At the Jinx Assembly of First Collections, Jane Commane, Abigail Parry, Tim Richardson and Susannah Hart read from their recently published work. In turns political, intimate, painful, and funny, the event celebrated the vitality of British Poetry.

Thankfully, I ate something before attending the Lunch Poems, because it would otherwise have left me very hungry. We were greeted with glasses of red at the door as it turns out that in addition to writing poetry, Matthew Stewart also blends wine he imports from Spain. Sipping while listening to Stewart’s wine-themed poems, I wondered whether we might concoct such synaesthetic poetry experiences more often.

Rosie Shepperd’s food poems were no less delicious for being confined to the page, and Alison Brackenbury shared astonishing stories and delightful descriptions based on her aunt Margaret’s cookbook recipes. Like food, we were told, poetry uses raw ingredients that disappear as they are transformed by the process.

While I was there, my friend Katie Szyszko attended another event. She reports: “One of the greatest surprises of the festival was this year’s line-up for the Ginkgo Prize for Ecopoetry. Although the poets were undeniably concerned about the future of the planet, their readings focused more on the joy and beauty of what is not yet lost.

“Linda France’s ‘In the Physic Garden’ is the exploration of personal relationships in an intimate yet fantastic environment. Teresa Dzieglewicz, the youngest poet and second prize winner for ‘If you’re married, why do you call her Teresa?’, finds the divine in the small and often ignored spaces. Two runners-up, Julian Bishop (‘Lobster’) and Ella Duffy (Tuna) write in innovative, playful and humorous voices. Yet, their poems never hide from showing the damage done, the loss that can no longer be ignored.

“Jemma Borg’s ‘Unripe’ – the winner of the first prize – demonstrates an extraordinary discipline of language and style. She asks ‘How to be a tree without rain? / How to climb a mountain if a mountain isn’t there?‘, yet her questions, like the questions of all the other readers, lack nostalgia and sentimentality. Instead, there is urgency and hope. There is a future.”

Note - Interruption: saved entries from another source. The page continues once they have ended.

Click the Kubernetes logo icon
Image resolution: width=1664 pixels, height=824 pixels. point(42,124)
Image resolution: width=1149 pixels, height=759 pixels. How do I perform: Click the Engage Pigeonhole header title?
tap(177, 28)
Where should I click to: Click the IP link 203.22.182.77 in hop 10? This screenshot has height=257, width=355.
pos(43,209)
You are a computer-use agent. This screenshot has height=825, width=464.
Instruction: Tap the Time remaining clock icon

Everyone regrouped at the Jubilee Hall for the final event, Celebrating 21 Years of the Poetry School, with three great readings by its founders  Jane Duran, Pascale Petit and Mimi Khalvati. Jane Duran made me realise how much background work can go into a single poem as she recounted the process of researching the history of a ship remembered from childhood, at an American library.

We learned that Mimi Khalvati cannot even take a cigarette break from a poetry workshop without producing a poem about the snow fall that day. Finally, Pascale Petit shared a beautiful new piece with us to conclude a very moving reading. Wine and nibbles ensued, as well as the difficult process of attempting to thank everyone, exchanging last-minute contact information and taking leave. The difficulty with Aldeburgh is, what are you supposed to do when it’s all over?

 


Danne Jobin is a PhD candidate in literature at the University of Kent and read at Aldeburgh in the Queer Studio session. Earlier this year, they received an Arts Council bursary for a Free Read at the Literary Consultancy. Their poem ‘The Studio’ is forthcoming in Tenebrae: A Journal of Poetics.

The 2018 Poetry in Aldeburgh festival, co-curated by the Poetry School, took place on the 2nd – 4th November 2018.